--- DATA RECORDS Enclosed Below ---
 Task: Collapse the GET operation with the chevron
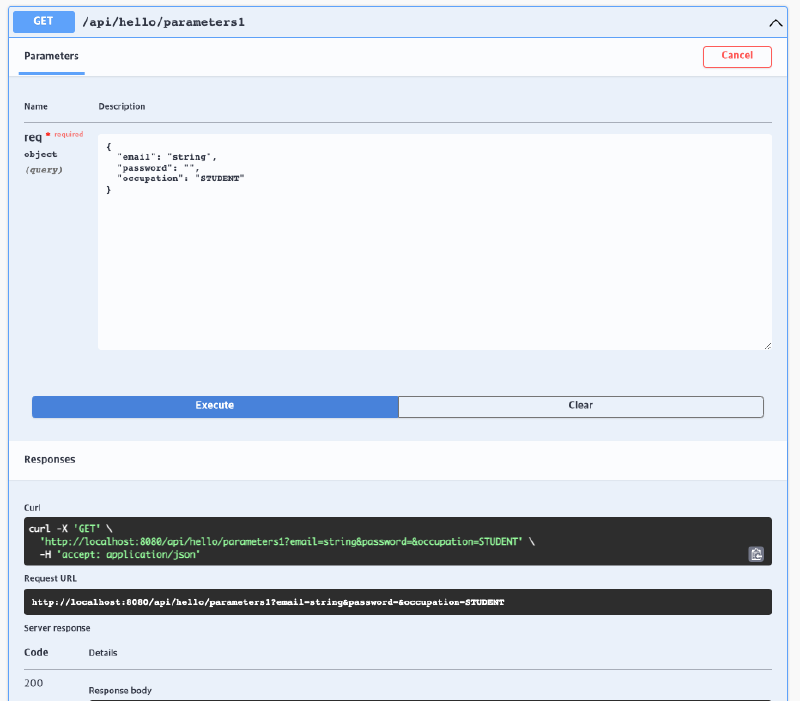click(x=775, y=22)
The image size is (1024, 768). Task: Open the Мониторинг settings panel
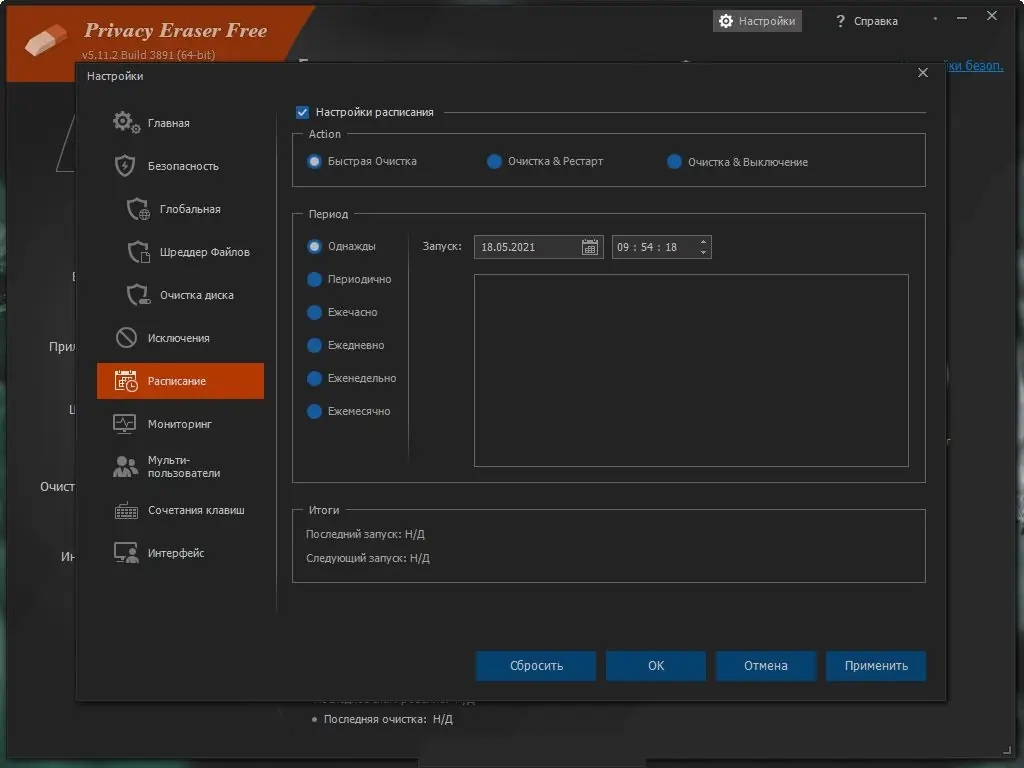tap(172, 423)
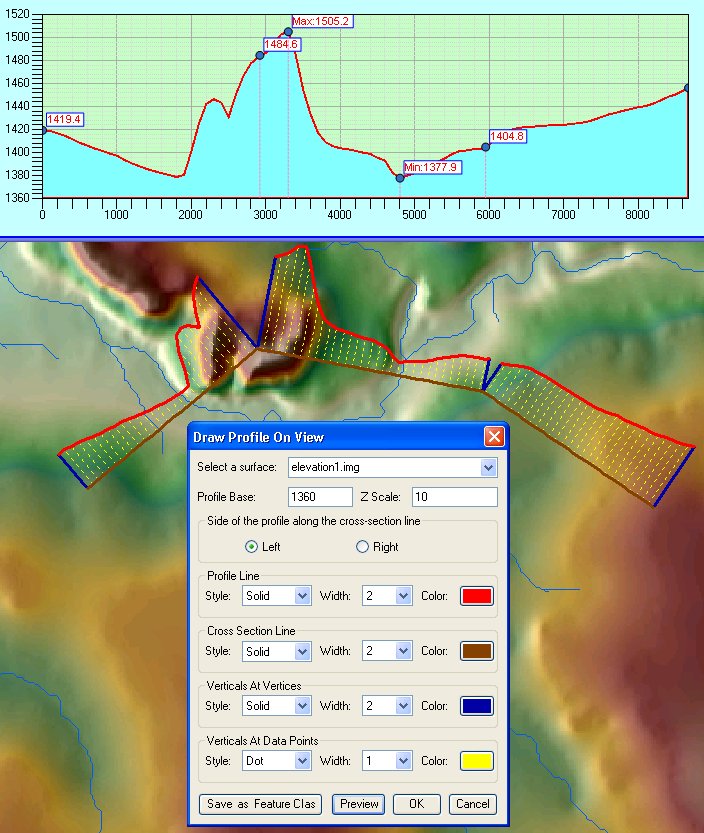
Task: Close the Draw Profile On View dialog
Action: [493, 437]
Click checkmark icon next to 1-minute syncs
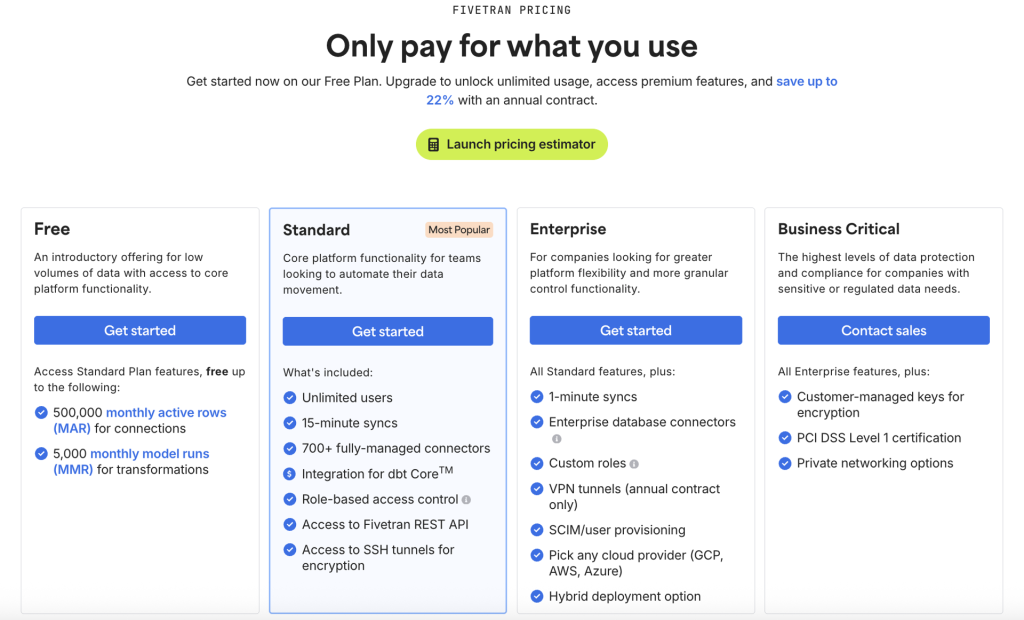Screen dimensions: 1024x620 537,397
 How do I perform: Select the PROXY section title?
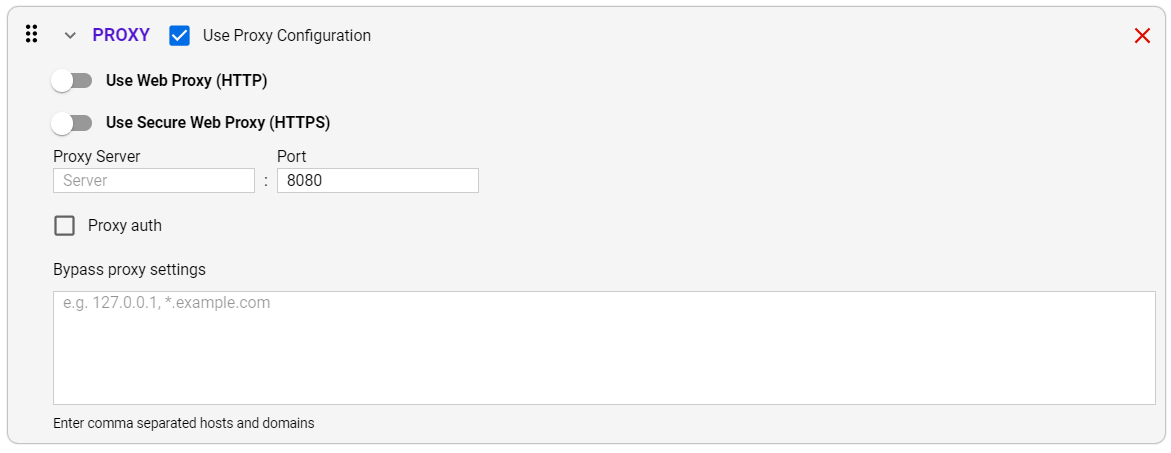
--- End of Enclosed DATA RECORDS ---
### [TASK TO CARRY OUT]
Output the records above exactly; leave out the pictures.

### [YOUR SOLUTION]
 Task: Collapse the GET operation with the chevron
click(x=775, y=22)
The image size is (1024, 768). Task: Open the Мониторинг settings panel
tap(172, 423)
Task: Close the Draw Profile On View dialog
Action: [493, 437]
Click checkmark icon next to 1-minute syncs
Screen dimensions: 1024x620 537,397
 How do I perform: Select the PROXY section title?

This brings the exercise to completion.